Le dossier médical complet est encore loin de l'informatisation. Cependant, le service radiologie s'est lui, déjà mis à l'heure de la numérisation, en travaillant complètement sans film. "On y gagne sur plusieurs tableaux: le patient ressort avec son CD Rom, il est moins exposé aux doses de radiations, les clichés numériques offrent des avantages par rapport aux clichés classiques, et le coût moyen du passage est fortement réduit (10,5 euros par passage contre 23 euros auparavant, sachant que l'hôpital compte plus de 60.000 passages par an)", précise M. Van Wambeke. En revanche, la mise en oeuvre de la radiologie numérique a dû engendrer un support technique quasi 24h/24.

Interprétation de la loi

En vue de l'ouverture de la Clinique Bohler au Kirchberg, les informaticiens travaillent en collaboration avec les gynécologues, les infirmiers et des fournisseurs sur un dossier obstétrique pilote, qui sera fonctionnel en janvier 2006, et qui permettra de voir le suivi de la patiente avant et après l'accouchement. "Il s'agit d'un premier pas vers le dossier patient intelligent, c'est-à-dire un dossier qui n'est pas seulement un recueil d'informations mais un outil de travail et un instrument de vérification, permettant de recouper les différentes informations concernant un même patient et d'afficher des mises en garde le cas échéant", explique M. Oberlé.

Un autre but sera la demande informatisée et automatisée d'examens médico-techniques, à partir du dossier, dans les différents services de l'hôpital.

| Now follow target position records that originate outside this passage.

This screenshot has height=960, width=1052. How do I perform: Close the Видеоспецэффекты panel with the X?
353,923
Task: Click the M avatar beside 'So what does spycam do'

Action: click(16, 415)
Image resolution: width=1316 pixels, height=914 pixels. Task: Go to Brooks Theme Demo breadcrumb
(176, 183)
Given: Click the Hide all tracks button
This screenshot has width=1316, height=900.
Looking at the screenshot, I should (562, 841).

Quant à l'informatisation du circuit du médicament, chantier mis en oeuvre à partir de 2005, elle constituera une étape primordiale, explique le directeur.

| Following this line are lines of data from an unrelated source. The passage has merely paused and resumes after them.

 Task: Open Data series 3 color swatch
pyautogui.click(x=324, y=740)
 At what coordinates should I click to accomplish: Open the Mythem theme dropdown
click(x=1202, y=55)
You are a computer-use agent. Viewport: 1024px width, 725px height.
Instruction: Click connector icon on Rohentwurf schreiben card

On s'approchera ainsi progressivement de l'intégration des dossiers médicaux dans le système. "Les médecins désirent partager des informations avec d'autres médecins. En matière de protection des données, les problèmes techniques sont maîtrisables mais, côté conceptuel, il y a des discussions pour trouver un juste équilibre entre accessibilité des données dans un souci de sécurité et de rapidité et protection des données personnelles", rassure le Dr Klein.

Dans un premier temps, le médecin n'aura accès qu'aux informations de son patient. Dans une seconde étape, le consentement de ce dernier, implicite ou explicite, pourra suffire mais la question qui se pose est jusqu'à quel point? L'Hôpital Kirchberg, comme d'autres hôpitaux au Luxembourg, pratique déjà la transmission de clichés radiologiques entre établissements hospitaliers, mais seulement avec l'accord écrit du patient.

"Nous essayons de suivre le principe des données connues, comme une allergie à la pénicilline. Cette information doit être accessible à tous les médecins qui vous traiteront. Dans la mise en place actuelle, nous allons plus vers des restrictions de transmission de données. Nous participons activement à un groupe de travail de l'Entente des Hôpitaux qui se penche sur l'interprétation de la loi sur la protection des données qui manifestement n'a pas été rédigée pour faciliter sa mise en pratique dans le secteur hospitalier", précise le directeur administratif.

Toutefois, avant qu'un médecin externe à l'hôpital puisse accéder à ces données, il faudra qu'un organisme certificateur puisse garantir à l'institution que c'est bien un médecin qui se connecte à son réseau. Bien entendu, la question des informations auxquelles il pourrait accéder pose problème. Où s'arrêtera, dans l'intérêt d'une prise en charge efficace du malade, le respect de la vie privée? Qui est propriétaire et qui est responsable des données stockées? Des questions qui devront trouver réponses mais qui feront sans doute couler beaucoup d'encre.